**GIVEN TEXT:**
________________________________________

I am a cat?
« previous post | next post »
[This is a guest post by Nathan Hopson]
Every once in a very long time, machine translation does something sublime. Usually ridiculous, but just occasionally sublime.
Here's what happened to me the other day.
First, let me begin with a mea culpa: I posted a cat video to the internet. Yes, I finally gave in and committed that gravest of sins. Here's the video:
I couldn't resist when my mother's cat, Mochi (it's a tradition in the family to give the cats Japanese names) dipped his paw in the dregs of my coffee and begin licking his paw. And then did it again. And again. You get the picture. He'd done this before, and I'd even managed a photo or two, but never video.
So I gave in to the temptation, and uploaded a video to Instragram, which you see above.
Having never posted a kitty vid before, I was nonplussed (nonpussed!) if not altogether surprised by the fact that this quickly became one of my most popular posts ever — though granted that's really not saying much.
Things took an interesting linguistic turn when my mother told me that the machine translation of my Japanese caption was, "I am at the cat cafe."
For Instagram users, my username is gojoppari.
Users of the Instagram app should be offered the option to translate my post by clicking "See Translation" at the bottom of the screen, but that will not work with the online version.
What I had actually written was:
吾輩は珈琲猫である
Wagahai wa kōhī neko de aru
"I am a coffee cat"
a play on Natsume Sōseki's famous novel,
吾輩は猫である
Wagahai wa neko de aru
"I am a cat"

________________________________________

**PROVIDED MATERIAL:**
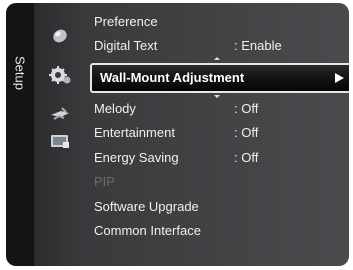 The height and width of the screenshot is (270, 353). Describe the element at coordinates (172, 78) in the screenshot. I see `selected-item-label: Wall-Mount Adjustment` at that location. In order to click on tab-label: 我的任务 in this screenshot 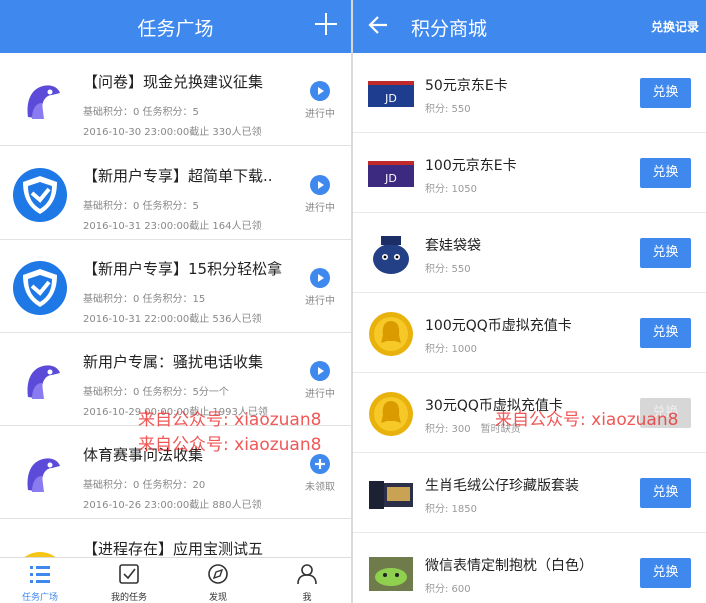, I will do `click(128, 598)`.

________________________________________

**THE PROBLEM:** Extend the post about the machine-translated cat caption, picking up after its last line. The material has no connection to the text.

**WRITTEN RESPONSE:**
Sōseki's satirical novel appeared first in installments serialized in the literary rag Hototogisu in 1905-1906. It is a poignant critique of Japan's Meiji-period modernization and Westernization. The narrator is a house cat who refers to himself rather grandiloquently as 吾輩 (wagahai), a personal pronoun more suited to the nobility than to the humble Felis domesticus. English being English, the nuance of the personal pronoun is entirely lost in translation.
How exactly the machine translation derived "cat cafe" from 珈琲猫 kōhī neko is somewhat beyond me. Perhaps the corpus or a well-meaning but misguided user-contributed suggestion sometime in the past led to this particular felicity. After all, especially in Japan, where kitty cafes are big business, it is certainly more likely that "I am at the cat cafe" than that "I am a cat." Either way, there is a certain poetry of context to this marvelous — and probable — metamorphosis.
On the other hand, the copula である (de aru) should in no circumstances have been misconstrued as any kind of prepositional. It's simply an equative: I = coffee cat. So my blush of delight was clouded by confusion and disappointment.
To satisfy my curiosity, I ran my original caption through a number of machine translators on the internet.
The results were puzzling.
Bing, Yahoo, and Babelfish were disappointingly accurate: "I am a coffee cat."
Yandex was simply baffling: "Shingo turned to the coffee cat." Who is Shingo? Why is he turning? Google, often the best of the bunch, was also simply disappointing. Big G perplexingly gives: "Spence is a coffee cat." No, he's not.
Not one approaches the transformative magic of "I am at the cat cafe," and I am left wondering why. And feeling like I'd like to go to a kitty cafe….
Victor Mair said,
August 19, 2016 @ 7:58 am
"English being English"
We are a cat.
leoboiko said,
August 19, 2016 @ 8:08 am
One of those things does not fit the other.
Cecilia Segawa Seigle said,
August 19, 2016 @ 8:46 am
If you have written:
吾輩は珈琲猫である
Wagahai wa kōhī neko de aru,
naturally the translation came out as
"I am a coffee cat"
"I am at the cat cafe" would be
吾輩は猫珈琲屋にいる。
Don't you think?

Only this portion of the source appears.